Substack is again VC-funded and at enshittification risk. It seems to be alright so far for me, both for publishing and for some of the long-form content that I subscribe to and read there. Some of my RSS reading has now shifted to Substack.

Bluesky

Here is my Bluesky. I use Bluesky these days mostly with my NAFO persona. It is working well as a Twitter replacement for me, and a real source of news and insights about russia’s invasion of Ukraine and everything around that.

I have my doubts about Bluesky. It is VC-funded, and most such things eventually enshittify. For now, I can say that I haven’t seen Bluesky management or owners inject themselves as forcefully into the discourse as Elon Musk has on Twitter, and moderation seems by and far alright so far.

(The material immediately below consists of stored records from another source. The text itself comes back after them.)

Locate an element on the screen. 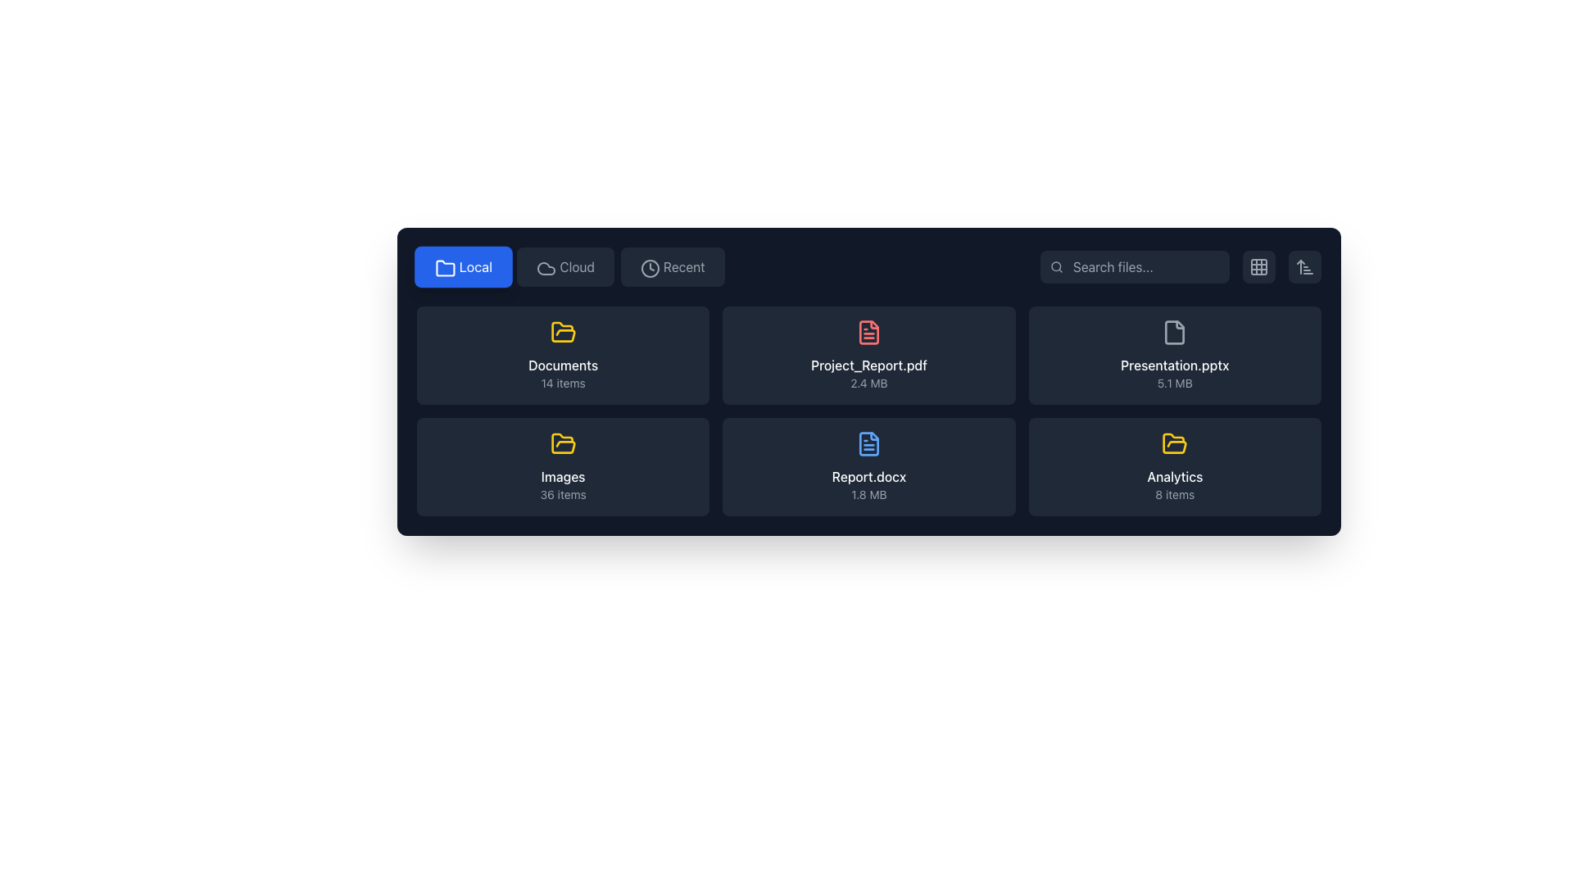  the clock-shaped icon button located in the navigation bar to the immediate left of the 'Recent' label is located at coordinates (649, 267).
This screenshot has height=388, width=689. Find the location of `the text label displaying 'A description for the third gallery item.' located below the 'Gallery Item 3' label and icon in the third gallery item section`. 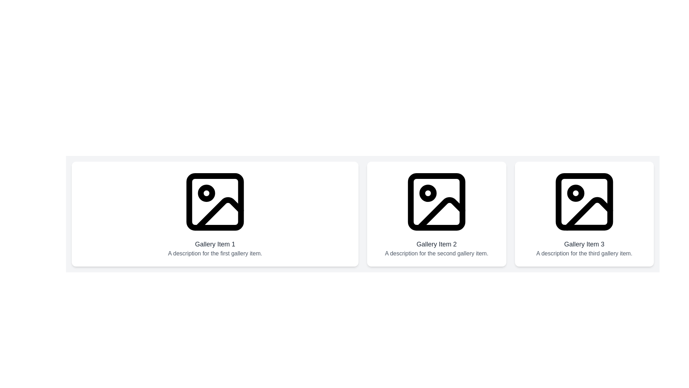

the text label displaying 'A description for the third gallery item.' located below the 'Gallery Item 3' label and icon in the third gallery item section is located at coordinates (584, 253).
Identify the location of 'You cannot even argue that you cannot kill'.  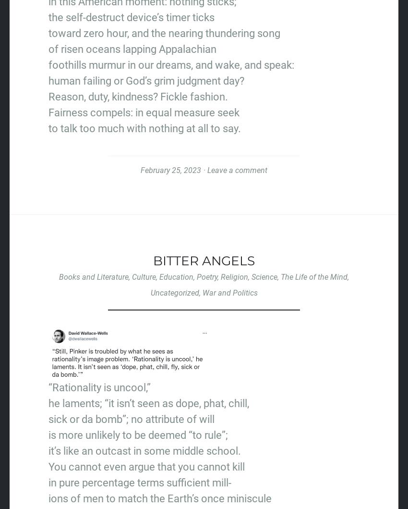
(48, 466).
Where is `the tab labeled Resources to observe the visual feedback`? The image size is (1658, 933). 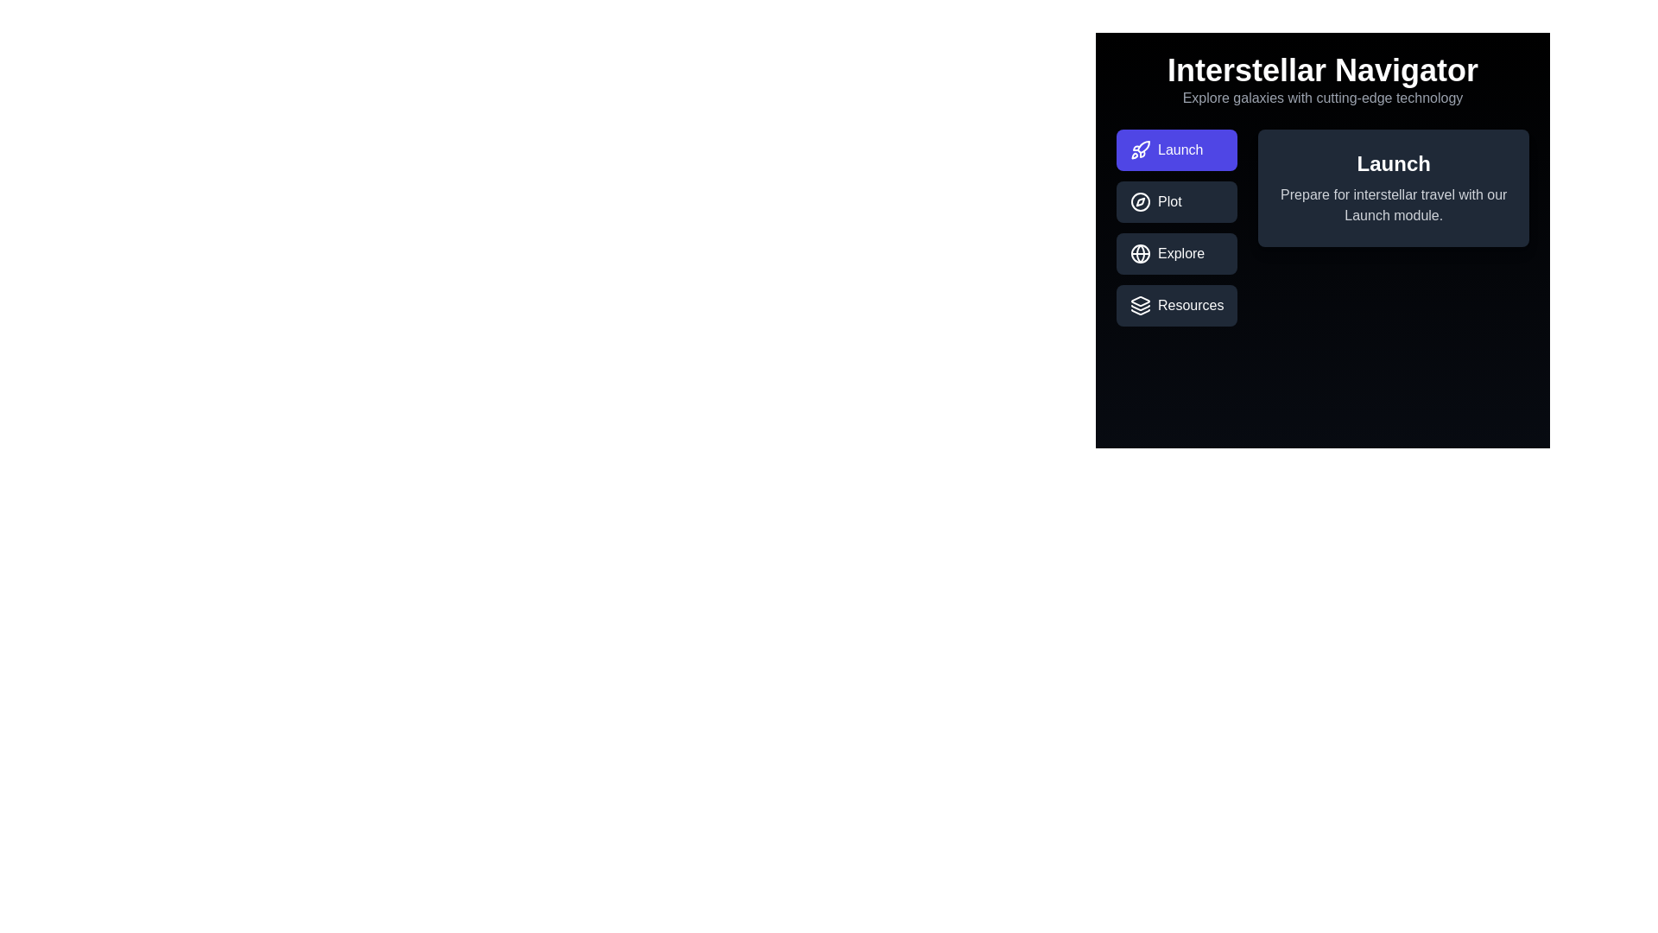
the tab labeled Resources to observe the visual feedback is located at coordinates (1176, 305).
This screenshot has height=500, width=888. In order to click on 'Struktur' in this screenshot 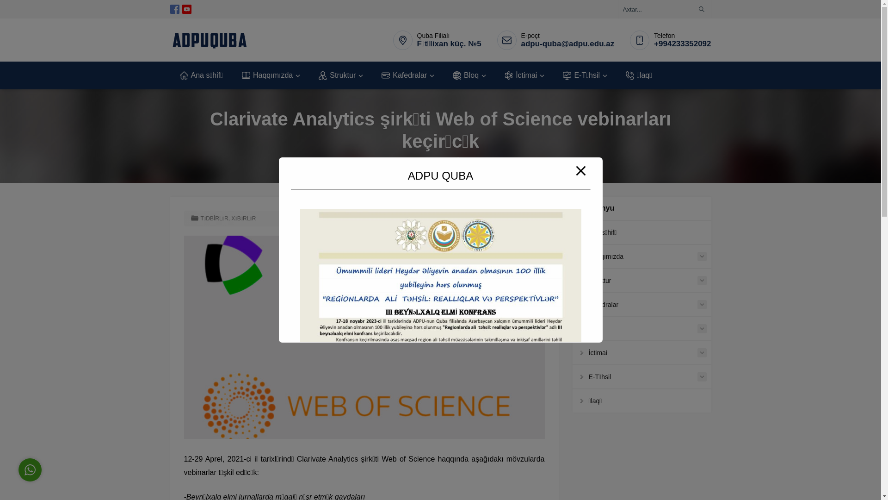, I will do `click(340, 75)`.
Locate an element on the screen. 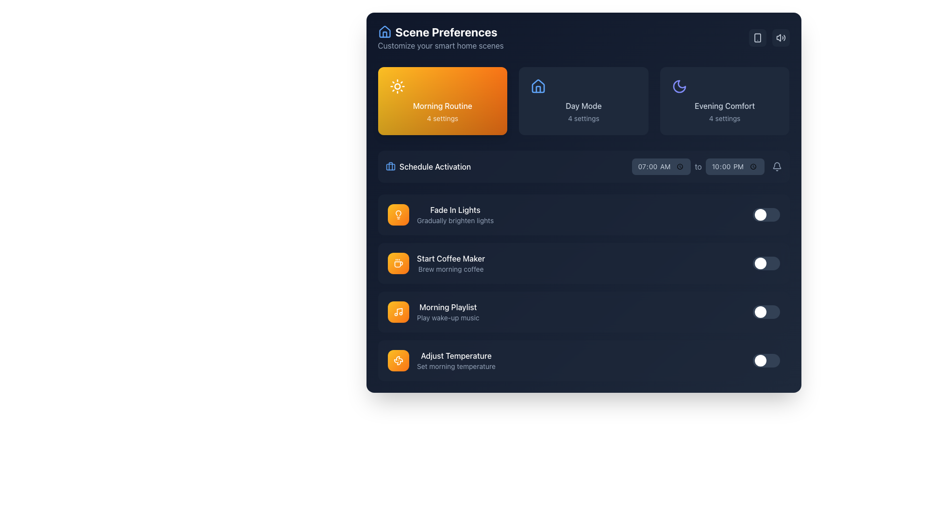 This screenshot has width=932, height=525. the icons in the interactive bar labeled 'Schedule Activation' is located at coordinates (583, 166).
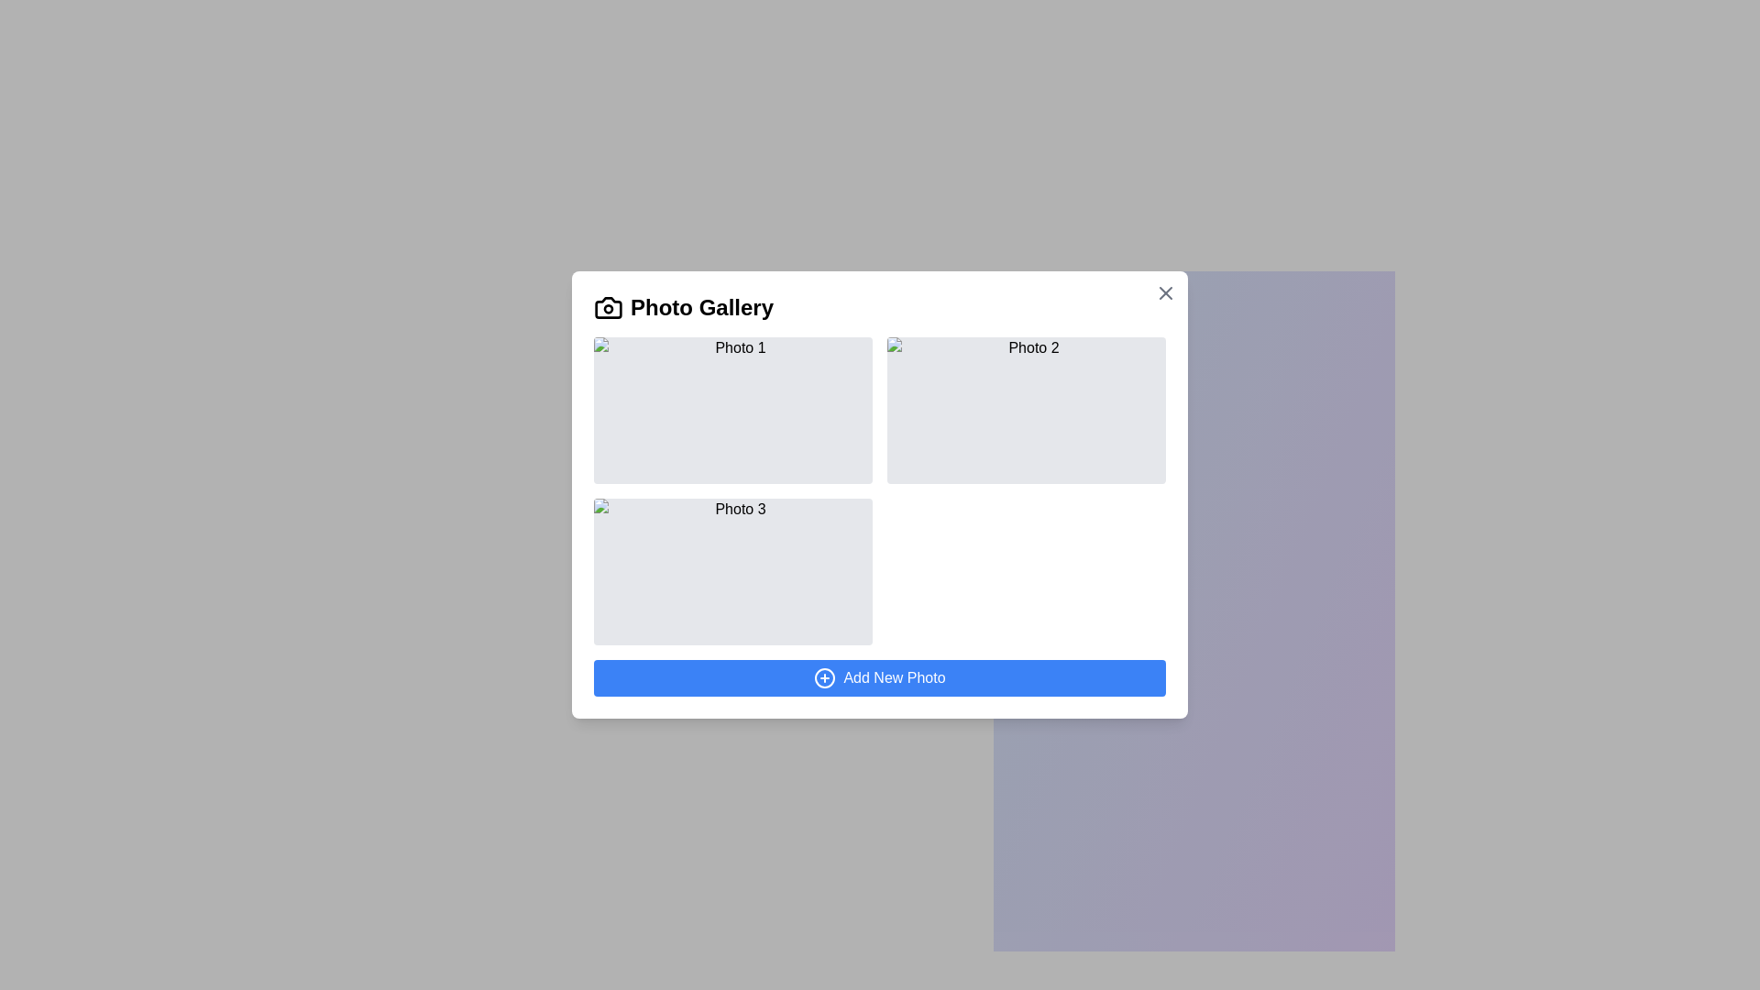 This screenshot has height=990, width=1760. Describe the element at coordinates (608, 306) in the screenshot. I see `the camera icon located to the left of the 'Photo Gallery' text label in the header section` at that location.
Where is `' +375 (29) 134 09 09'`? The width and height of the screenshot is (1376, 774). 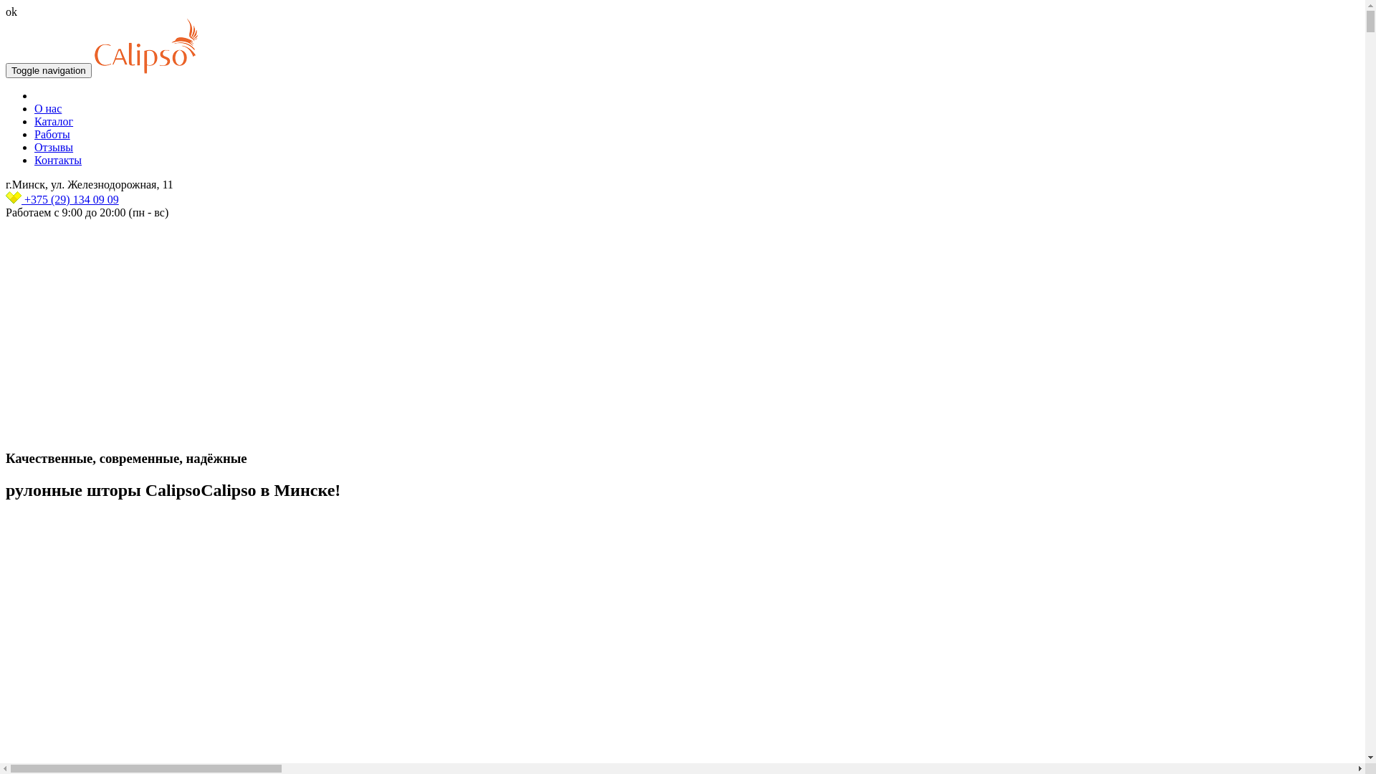 ' +375 (29) 134 09 09' is located at coordinates (6, 199).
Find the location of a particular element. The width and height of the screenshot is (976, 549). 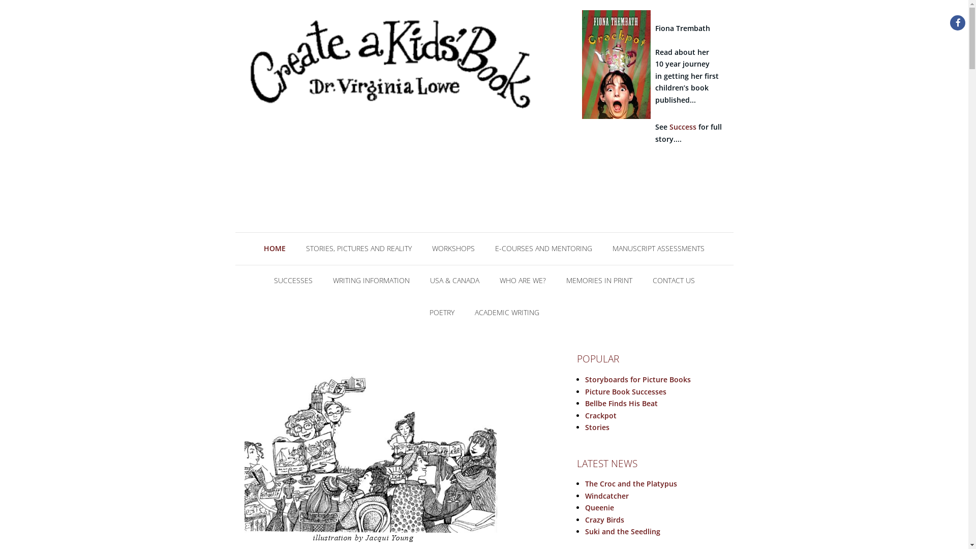

'HOME' is located at coordinates (275, 247).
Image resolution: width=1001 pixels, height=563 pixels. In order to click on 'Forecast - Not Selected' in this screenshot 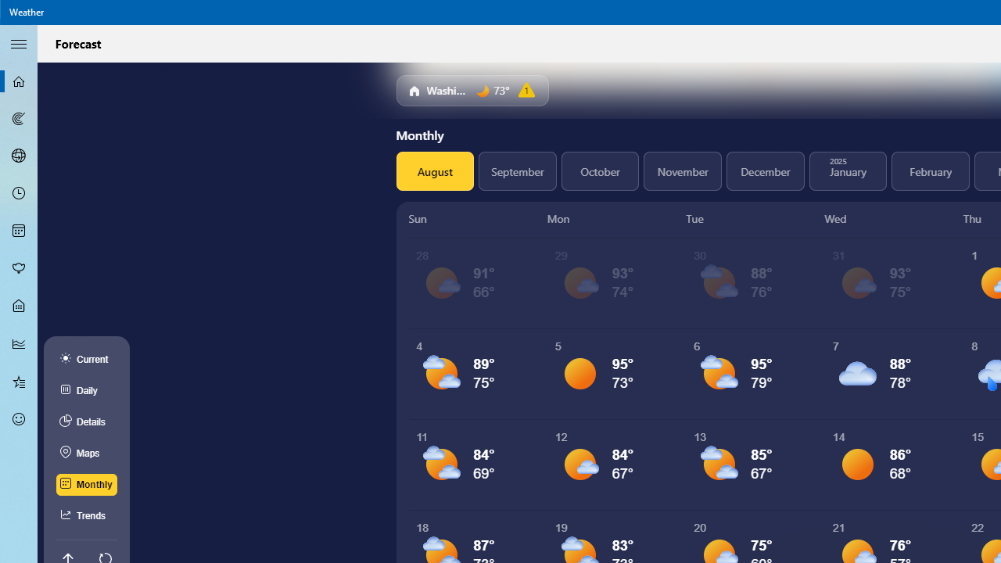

These things may change, but the migration from Twitter to Bluesky was relatively painless for me and many other friends of Ukraine and NAFO. If Bluesky enshittifies too much, I think we would just move somewhere else again.

Mastodon

My Mastodon account is where I keep my professional and technical content, which these days is a lot about development on Apple and Flutter platforms. There is a happy subsection of Apple developer community that found a new home on Mastodon a few years ago after one of the numerous Twitter exoduses, living on both iosdev.space and other Mastodon instances.

Mastodon is the closest big social media platform to open web vision because it’s not VC-funded, and I think has the least risk of enshittification.

Conclusion

I’m on several platforms with different personas and goals. I don’t think there will be, or should be, a single privately owned social media platform where everyone is present. Our communities, societies, and the discussion networks that power them are too important to be exposed to the whims of any single VC-funded private entrepreneur.

Both Mastodon and Bluesky have a take on “federation”. I think by and large, social media federation is a good idea, and pretty close to the open web vision. In any case, my take from the past few years is that I expect multiple networks to thrive, rather than picking one single winner to tie my whole identity to.